Bank demands "monthly service fee," higher payments

Class Action Filed Over Chase Credit Card Fees...

A class action filed in January alleges that Chase is forcing its customers to pay a "monthly service fee" and an increased monthly payment, without advance notification.

The suit concerns Chase's "Balance Transfer Checks," a tool that allows consumers to transfer outstanding balances to their Chase credit cards. The suit alleges that, under the balance transfer program, Chase promised a low annual percentage rate (APR) — typically between 2.99% and 4.99% — not subject to change for the life of the balance.

Beginning in January, however, Chase began slapping a $10 monthly "service fee" onto customers' bills. Consumers who refused to pay found their APR raised, sometimes to as high as 7.99%. Moreover, Chase asserts the right to again unilaterally raise the rate again after a year.

According to the suit, filed in federal court in California, neither the possibility of a monthly fee nor an arbitrary APR increase was mentioned in the cardholder agreement that customers signed when they first received the card. Although the agreement provides for APR increases in certain circumstances — for example, if the customer misses a payment or fails to maintain a certain balance — members of the class had their rates raised despite having met all of their obligations.

The suit further claims that customers who call Chase to inquire about the fee are given no information whatsoever, either as to the purpose of the charge or how it is calculated. The only way for customers to avoid paying the charge is to agree to the APR increase.

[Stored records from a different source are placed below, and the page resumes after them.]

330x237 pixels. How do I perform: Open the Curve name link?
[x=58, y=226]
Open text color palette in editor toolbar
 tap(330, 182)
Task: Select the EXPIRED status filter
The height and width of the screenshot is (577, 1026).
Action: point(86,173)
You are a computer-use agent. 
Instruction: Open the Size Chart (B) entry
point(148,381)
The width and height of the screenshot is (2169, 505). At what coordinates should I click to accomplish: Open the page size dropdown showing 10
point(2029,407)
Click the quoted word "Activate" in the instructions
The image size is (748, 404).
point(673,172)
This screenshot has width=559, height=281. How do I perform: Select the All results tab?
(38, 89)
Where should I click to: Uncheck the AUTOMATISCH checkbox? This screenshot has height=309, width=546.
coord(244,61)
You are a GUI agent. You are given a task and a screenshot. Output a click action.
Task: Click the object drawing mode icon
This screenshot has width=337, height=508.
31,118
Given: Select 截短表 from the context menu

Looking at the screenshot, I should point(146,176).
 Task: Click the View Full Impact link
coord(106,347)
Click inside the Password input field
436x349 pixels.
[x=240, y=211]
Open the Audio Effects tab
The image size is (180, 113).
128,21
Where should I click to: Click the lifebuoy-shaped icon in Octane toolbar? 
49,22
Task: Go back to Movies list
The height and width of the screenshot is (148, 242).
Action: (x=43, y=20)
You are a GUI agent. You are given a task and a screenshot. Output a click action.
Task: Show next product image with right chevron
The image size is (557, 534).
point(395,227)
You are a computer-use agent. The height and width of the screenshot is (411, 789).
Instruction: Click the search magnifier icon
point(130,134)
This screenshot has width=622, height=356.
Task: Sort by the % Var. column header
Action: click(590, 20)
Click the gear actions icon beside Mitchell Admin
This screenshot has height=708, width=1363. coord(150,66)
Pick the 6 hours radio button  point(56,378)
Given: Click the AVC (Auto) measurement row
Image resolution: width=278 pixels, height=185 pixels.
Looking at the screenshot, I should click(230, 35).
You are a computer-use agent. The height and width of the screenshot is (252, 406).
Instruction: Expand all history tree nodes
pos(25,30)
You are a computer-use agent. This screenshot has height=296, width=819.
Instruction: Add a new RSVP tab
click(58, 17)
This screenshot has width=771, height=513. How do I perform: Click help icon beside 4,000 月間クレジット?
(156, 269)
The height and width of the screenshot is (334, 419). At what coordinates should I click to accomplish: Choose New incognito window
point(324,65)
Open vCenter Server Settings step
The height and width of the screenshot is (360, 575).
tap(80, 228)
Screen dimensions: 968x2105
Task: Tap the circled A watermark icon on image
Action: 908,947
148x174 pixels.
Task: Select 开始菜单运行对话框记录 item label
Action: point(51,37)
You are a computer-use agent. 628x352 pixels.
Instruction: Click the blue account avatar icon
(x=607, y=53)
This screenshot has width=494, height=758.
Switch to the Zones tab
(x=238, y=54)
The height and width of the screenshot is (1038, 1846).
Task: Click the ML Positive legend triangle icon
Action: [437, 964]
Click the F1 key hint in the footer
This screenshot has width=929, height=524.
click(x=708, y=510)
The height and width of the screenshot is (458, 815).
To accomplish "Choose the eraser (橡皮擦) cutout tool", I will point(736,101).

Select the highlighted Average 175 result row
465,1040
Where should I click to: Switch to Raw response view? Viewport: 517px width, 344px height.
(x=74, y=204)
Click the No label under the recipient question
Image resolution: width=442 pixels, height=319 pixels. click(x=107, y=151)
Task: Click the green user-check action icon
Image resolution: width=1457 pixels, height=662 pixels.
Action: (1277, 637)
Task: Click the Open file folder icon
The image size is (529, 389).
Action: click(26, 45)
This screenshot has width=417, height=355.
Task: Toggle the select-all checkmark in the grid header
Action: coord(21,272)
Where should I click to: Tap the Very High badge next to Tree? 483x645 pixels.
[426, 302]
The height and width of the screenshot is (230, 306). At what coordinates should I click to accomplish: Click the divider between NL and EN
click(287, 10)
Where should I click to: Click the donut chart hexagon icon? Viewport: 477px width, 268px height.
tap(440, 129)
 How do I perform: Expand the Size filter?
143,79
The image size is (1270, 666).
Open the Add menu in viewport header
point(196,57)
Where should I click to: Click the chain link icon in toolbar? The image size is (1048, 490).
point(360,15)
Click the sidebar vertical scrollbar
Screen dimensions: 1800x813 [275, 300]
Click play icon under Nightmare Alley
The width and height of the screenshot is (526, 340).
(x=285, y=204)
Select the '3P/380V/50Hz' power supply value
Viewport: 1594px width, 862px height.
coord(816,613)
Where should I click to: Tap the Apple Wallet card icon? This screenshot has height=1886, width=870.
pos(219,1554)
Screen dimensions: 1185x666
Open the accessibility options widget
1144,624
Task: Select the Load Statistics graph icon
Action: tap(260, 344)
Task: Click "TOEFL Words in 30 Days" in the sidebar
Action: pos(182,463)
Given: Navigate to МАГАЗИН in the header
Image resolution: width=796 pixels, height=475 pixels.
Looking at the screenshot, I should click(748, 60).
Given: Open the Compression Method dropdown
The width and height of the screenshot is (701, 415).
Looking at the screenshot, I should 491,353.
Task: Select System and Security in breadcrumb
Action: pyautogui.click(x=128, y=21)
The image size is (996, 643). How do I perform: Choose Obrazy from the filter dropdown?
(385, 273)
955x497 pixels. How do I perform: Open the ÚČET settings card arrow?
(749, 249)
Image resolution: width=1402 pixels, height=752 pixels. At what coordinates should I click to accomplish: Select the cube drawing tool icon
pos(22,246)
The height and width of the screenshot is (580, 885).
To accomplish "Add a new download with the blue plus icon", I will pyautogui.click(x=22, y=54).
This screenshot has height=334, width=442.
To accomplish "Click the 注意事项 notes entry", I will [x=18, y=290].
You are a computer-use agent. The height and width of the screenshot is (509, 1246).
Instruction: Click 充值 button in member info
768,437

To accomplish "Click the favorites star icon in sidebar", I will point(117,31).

The practice is especially damaging to consumers given the nature of the balance transfer program, which is aimed at those who are struggling to pay existing balances on other credit cards, usually at a higher interest rate than that promised by Chase. As described on Chase's website, balance transfer cards are "a great way to simplify your finances. Plus, you can often save money on interest charges if you carry a large balance on a credit card with a higher rate."

Many affected consumers are finding themselves right back where they started when they signed up, or worse. Calvin G. of Brookings, SD says: "I was finally seeing the light at the end of the tunnel, but it just got a little darker again. I find this practice of theirs a total sham, especially to card members who are in good standing. Told the customer rep that I guess they can pretty much do whatever they want and she had no response."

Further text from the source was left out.